I was pointing out that the nuke "solution" is trading a short term problem for a very long term problem.

Bernardo de La Paz

(48,994 posts)
7. Nuke waste ultra-expensive to guard against leaks & terrorist appropriation
Tue Sep 14, 2021, 01:00 PM
Sep 2021

"Goes nowhere" ? Only if it has expensive 24/7/365 guarding. Otherwise terrorists grab it and spread dust and liquid around urban centers of NYC, LA and Chicago.

"Goes nowhere" ? Only if the integrity of the containers is checked frequently and updated for years and years and years and years and ....

Then there is the transportation of nuke waste through YOUR backyard. Oh, Not In My Backyard? NIMBY?

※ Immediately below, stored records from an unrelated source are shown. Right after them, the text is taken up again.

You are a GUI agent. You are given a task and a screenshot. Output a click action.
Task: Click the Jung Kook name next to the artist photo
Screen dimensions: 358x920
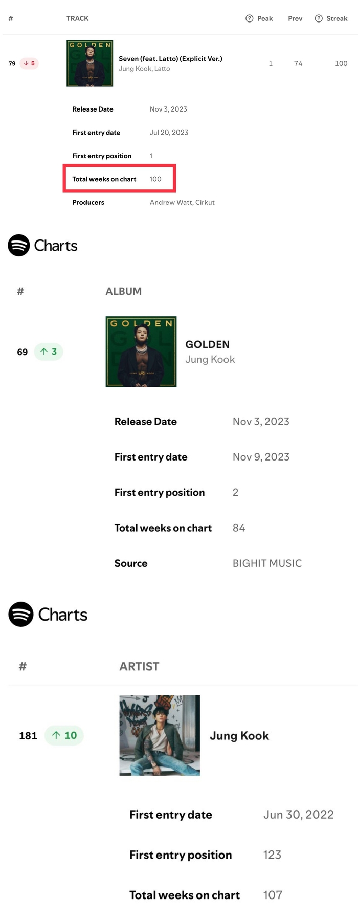pos(239,736)
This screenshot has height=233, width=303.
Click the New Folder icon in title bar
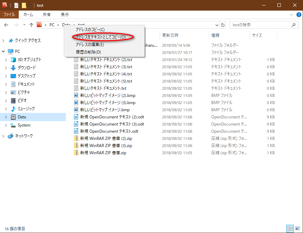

Either it is transported to places where you can concentrate the security and maintenance or you have hundreds of thousands of waste sites, a significant number of which will be poorly maintained and/or poorly guarded.

hunter

(38,310 posts)
3. Renewables are NEVER going to displace fossil fuels.
Tue Sep 14, 2021, 11:25 AM
Sep 2021

In fact, they will increase our dependence on them, especially natural gas.

There's enough natural gas in the ground to utterly destroy whatever is left of the natural environment as we know it. It's best to leave this gas in the ground, not use it as "backup" power for renewable energy schemes.

Batteries will never make up for solar and wind outages that can last weeks.

Currently the capacity of the largest battery systems is measured in minutes. Mostly these are used to fill the gaps between wind or solar sources suddenly dropping out, which they frequently do, and gas power plants picking up the load.

As humans we've worked ourselves into a corner. As the human population approaches 8 billion we require high density energy sources to grow and distribute enough food for everyone, and to provide safe comfortable housing for all.

Ultimately hybrid gas / wind / solar power systems will not save the world. That experiment has already failed in places like California, Denmark, and Germany. The situation is so bad in Germany they've had to continue mining coal, and even worse, build a new pipeline to Russia so they can increase their imports of Russian natural gas. The political consequences of this could be dire.

Nuclear France closed its last coal mine twenty years ago.

Without dangerous natural gas backup power renewable energy schemes are simply not viable.

Nuclear power is not a new technology. It's been around for seventy years. The very worst accidents, in nuclear power plants designed in the 'fifties and 'sixties, have done less damage to the natural environment than any fossil fuel plant of a similar size does in normal operation.

We're really good at ignoring the environmental damage caused by fossil fuels, especially the greenhouse gasses and the non-radioactive toxins like mercury that have a half life of forever. And yes, fossil fuels also release radioactive wastes.

We ignore the fact that ordinary gasoline is a carcinogen. So is used motor oil. Many of us live within a hundred feet of these toxins twenty four hours a day, seven days a week. Carcinogenic particles from vehicle exhaust, tire dust, and brake dust contaminate our lungs.

The most loathsome renewable energy schemes are those built on previously undeveloped land. We won't save the natural environment by destroying it. Desert solar schemes are especially despicable.

It's utterly ridiculous to claim that nuclear power won't work when many nuclear power plants have been humming along for thirty years and more without any major problems. The average automobile doesn't last that long, and car culture itself kills and maims more people and does far more damage to the natural environment than nuclear power ever has.

I've changed my mind about nuclear power. I was an anti-nuclear activist from the time I met Helen Caldicott as a teen. I was nearby when Jerry Brown announced "No new nukes!" at a Diablo Canyon protest.

These days I think anti-nuclear activism is just another flavor of climate change denial. Renewable energy advocates almost universally ignore the damage done by the natural gas power plants that support their impossible dreams.